The collapse of the Soviet Union and the rise of emerging markets 30 years ago were accompanied by a string of economic papers arguing nations that liberalized trade grew much faster than those that didn’t. Country after country followed that advice to fight recessions.
Three decades later, the phrase “trade liberalization” is often criticized as globalism. A new era of protectionism is being led by the world’s largest economy, the U.S., as it figures out how to extend an economic expansion.
Four International Monetary Fund economists—Davide Fuceri, Swarnali Hannan, Jonathan Ostry and Andrew Rose—decided to take a look again at the relationship between trade and prosperity, only this time by analyzing the impact of trade restrictions during a time of economic growth.
Specifically, they analyzed data from 151 nations between 1963 and 2014, looking for what occurred when tariffs rose by about 3.6 percentage points—small potatoes compared with the tariffs the U.S. is imposing on China, steel producers and others. The study didn’t take account of other trade restrictions, including nontariff barriers and retaliatory tariffs. Mr. Ostry, who decades ago worked on some of the trade-liberalization papers, said the IMF economists wanted to see what impact even a small increase would have.

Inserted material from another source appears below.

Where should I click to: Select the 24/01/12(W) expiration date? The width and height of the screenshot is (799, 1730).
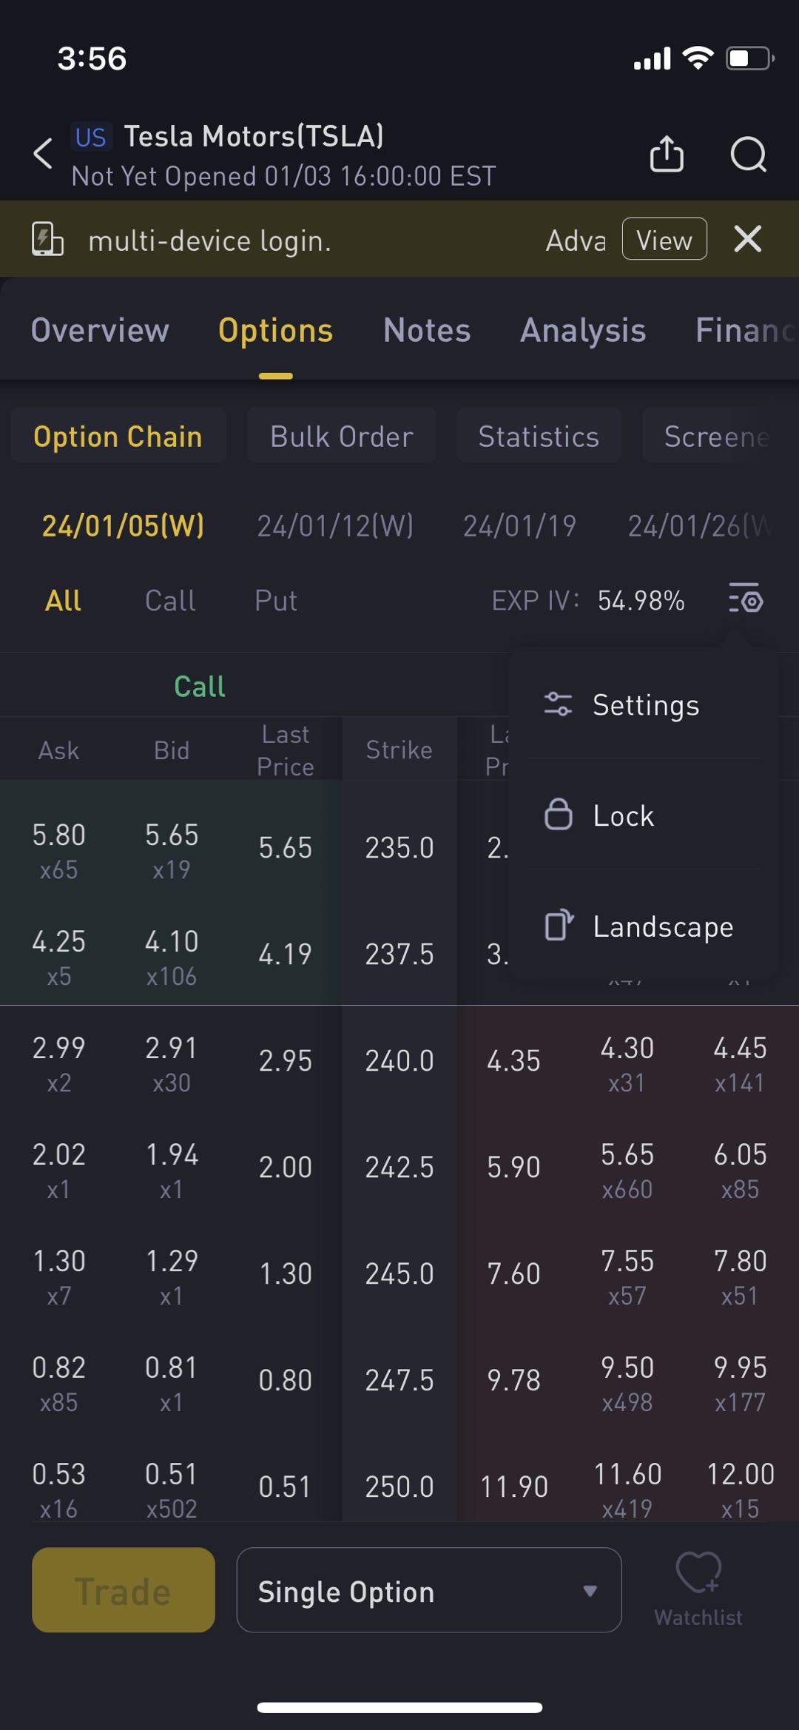click(x=335, y=526)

The result: slower growth, more unemployment, higher inequality, exchange rate appreciation–and no improvement in the trade balance, which President Trump has said is his main measure of U.S. trade health.
Why the negative effects? Mainly because tariffs block competition, and reduce efficiency and productivity. Less productive economies prosper less, Mr. Ostry said.
Some of the IMF findings are counterintuitive. Advanced economies are affected more by tariffs than developing nations. Tariffs have a bigger impact when economies are expanding–choking off growth somewhat–than when economies are contracting.
Indeed, the economists find that trade restrictions boost growth somewhat during recessions. Mr. Ostry said that may be because firms that “couldn’t quite cut it at world prices, maybe could cut it under protectionist walls.” That was the theory Latin American nations operated under for decades before their economies slowed and they turned to liberalized trade.
Even so, Mr. Ostry said, he wouldn’t recommend protectionism as a strategy to cope with recessions.
“That mild stimulative effect comes at a cost,” he says. “It’s distortive and can reduce productivity, efficiency and welfare.”